Autor: DeMik DE; Rothman Orthopaedic Institute, Philadelphia, Pennsylvania., Lonner JH; Rothman Orthopaedic Institute, Philadelphia, Pennsylvania., Cholewa JM; Clinical Affairs, Zimmer Biomet, Warsaw, Indiana., Anderson MB; Clinical Affairs, Zimmer Biomet, Warsaw, Indiana., Kamath AF; Department of Orthopaedic Surgery, Cleveland Clinic Foundation, Cleveland, Ohio., Tripuraneni KR; New Mexico Orthopaedic Associates, Albuquerque, New Mexico.
Jazyk: angličtina
Zdroj: The Journal of arthroplasty [J Arthroplasty] 2024 Apr; Vol. 39 (4), pp. 916-920. Date of Electronic Publication: 2023 Oct 16.
DOI: 10.1016/j.arth.2023.10.014
Abstrakt: Background: Contemporary total knee arthroplasty patients have increased expectations of returning to predisease function, including sexual activity (SA). The purpose of this study was to determine whether patients using a digital care management platform (DCMP) were more likely to have a higher rate and frequency of return to SA.

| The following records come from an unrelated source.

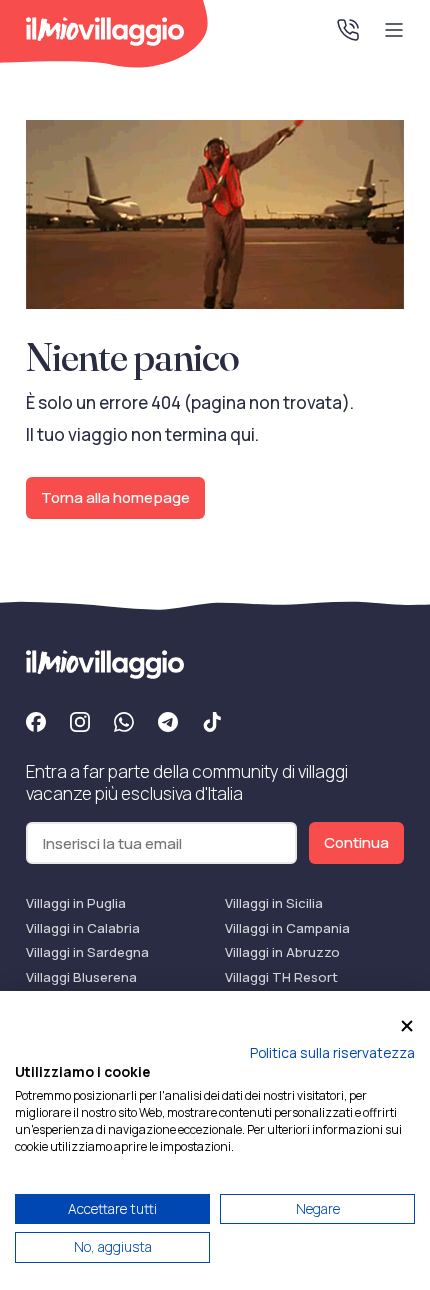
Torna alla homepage (115, 497)
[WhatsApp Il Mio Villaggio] (124, 724)
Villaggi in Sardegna (87, 952)
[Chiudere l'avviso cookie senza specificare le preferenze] (407, 1025)
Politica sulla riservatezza (332, 1052)
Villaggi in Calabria (83, 928)
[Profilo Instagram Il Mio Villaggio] (80, 724)
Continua (356, 842)
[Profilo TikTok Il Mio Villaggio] (212, 724)
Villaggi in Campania (287, 928)
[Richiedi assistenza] (348, 30)
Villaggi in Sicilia (274, 903)
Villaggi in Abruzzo (282, 952)
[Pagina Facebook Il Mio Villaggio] (36, 724)
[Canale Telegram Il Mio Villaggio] (168, 724)
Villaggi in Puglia (76, 903)
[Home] (105, 31)
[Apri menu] (394, 30)
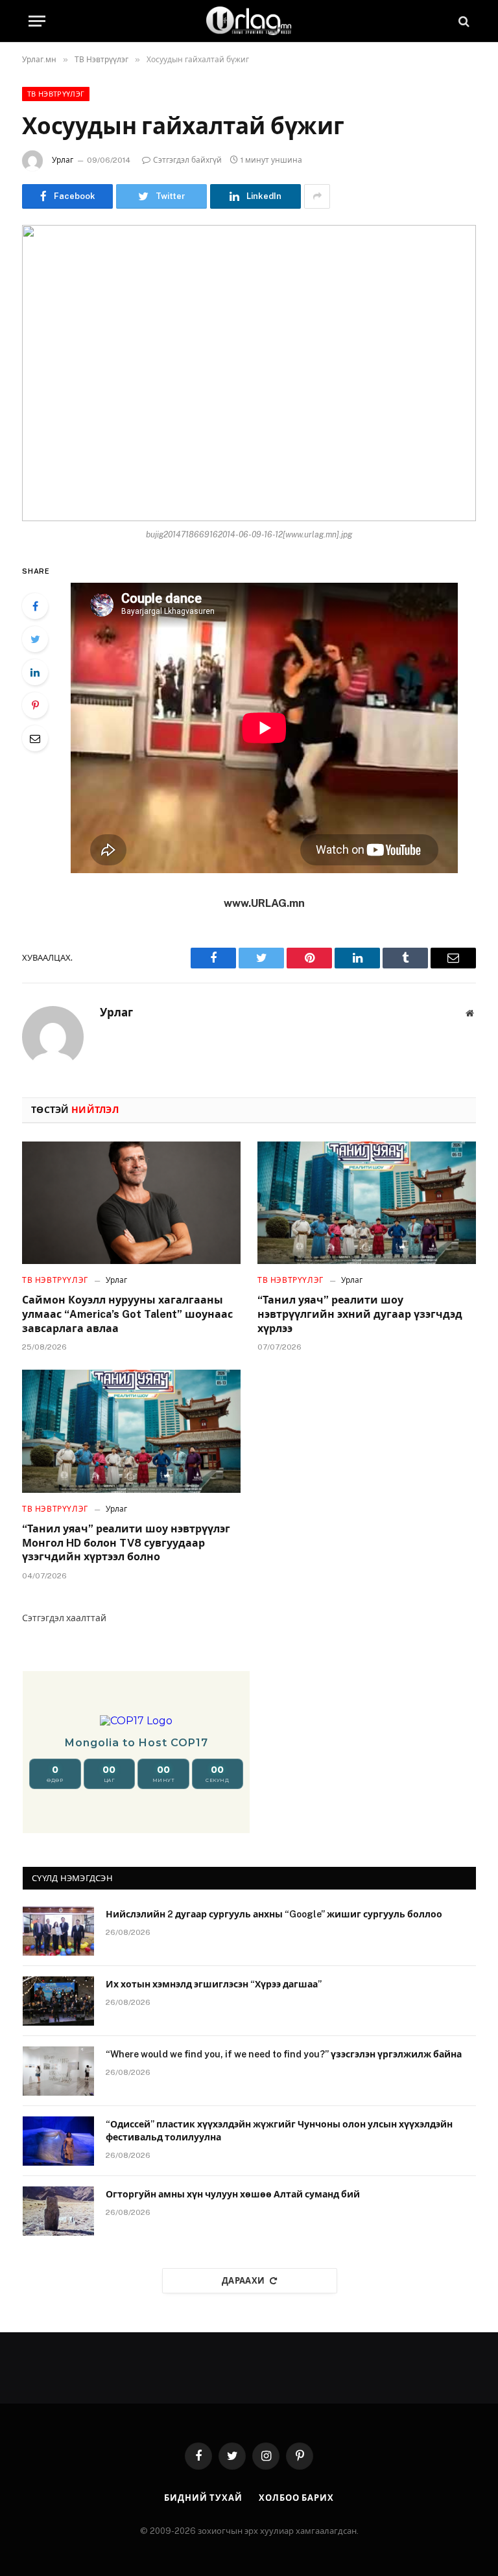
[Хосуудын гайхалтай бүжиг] (249, 373)
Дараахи (243, 2281)
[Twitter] (35, 639)
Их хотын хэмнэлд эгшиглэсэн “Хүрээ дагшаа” (214, 1984)
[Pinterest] (35, 705)
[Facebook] (35, 606)
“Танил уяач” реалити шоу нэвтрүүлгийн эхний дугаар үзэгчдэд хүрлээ (359, 1314)
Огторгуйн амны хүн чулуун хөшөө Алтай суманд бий (233, 2194)
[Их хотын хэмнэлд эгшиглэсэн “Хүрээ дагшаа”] (58, 2001)
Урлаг (62, 160)
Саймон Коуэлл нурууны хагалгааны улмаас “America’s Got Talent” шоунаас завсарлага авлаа (127, 1314)
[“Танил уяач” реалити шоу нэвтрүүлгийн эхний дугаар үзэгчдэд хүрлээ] (366, 1203)
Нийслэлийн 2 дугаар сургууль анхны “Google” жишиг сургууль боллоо (274, 1914)
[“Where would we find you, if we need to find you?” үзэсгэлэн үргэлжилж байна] (58, 2071)
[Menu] (37, 21)
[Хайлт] (462, 21)
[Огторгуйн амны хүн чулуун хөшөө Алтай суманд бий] (58, 2211)
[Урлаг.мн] (249, 21)
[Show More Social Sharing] (317, 196)
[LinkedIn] (35, 672)
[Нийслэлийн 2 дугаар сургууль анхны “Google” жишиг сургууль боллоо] (58, 1931)
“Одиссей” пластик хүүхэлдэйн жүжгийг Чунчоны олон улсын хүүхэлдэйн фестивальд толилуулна (279, 2130)
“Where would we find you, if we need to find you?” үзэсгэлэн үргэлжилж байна (284, 2054)
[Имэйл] (35, 738)
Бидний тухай (203, 2498)
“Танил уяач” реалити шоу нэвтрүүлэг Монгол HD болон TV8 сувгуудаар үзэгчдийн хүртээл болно (126, 1543)
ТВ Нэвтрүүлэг (55, 94)
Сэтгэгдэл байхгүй (187, 160)
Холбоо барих (296, 2498)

Methods: We conducted an exploratory analysis of a prospective, multicenter, randomized controlled trial that enrolled patients undergoing total knee arthroplasty. A total of 304 patients were randomized to a DCMP (n = 119) providing preoperative and postoperative education regarding return to SA or standard postoperative care (control group; n = 185). Return to SA, assessed via questionnaire, patient-reported outcome measures, Timed Up and Go test, single leg stance, active range of motion and need for manipulation under anesthesia were assessed at 90 days postoperatively.
Results: More patients in the DCMP group returned to SA compared to control at 90 days (58.4 versus 39.6%, P = .018); however, the control group resumed SA sooner (33.1 versus 42.0 days, P = .023). Patients who returned to SA were younger (61.6 versus 65.9 year), more often men (56 versus 35%) (P < .001), higher performing on the Timed Up and Go and single leg stance tests (P < .001), and had greater active range of motion (P = .007). There were no differences in patient-reported outcome measures or need for manipulation under anesthesia between patients that returned to SA and those who did not.
Conclusions: More patients using a DCMP resumed SA at 90 days; however, patients in the control group returned to SA sooner. Those who returned to SA were younger, possessed greater physical function, and were more often men.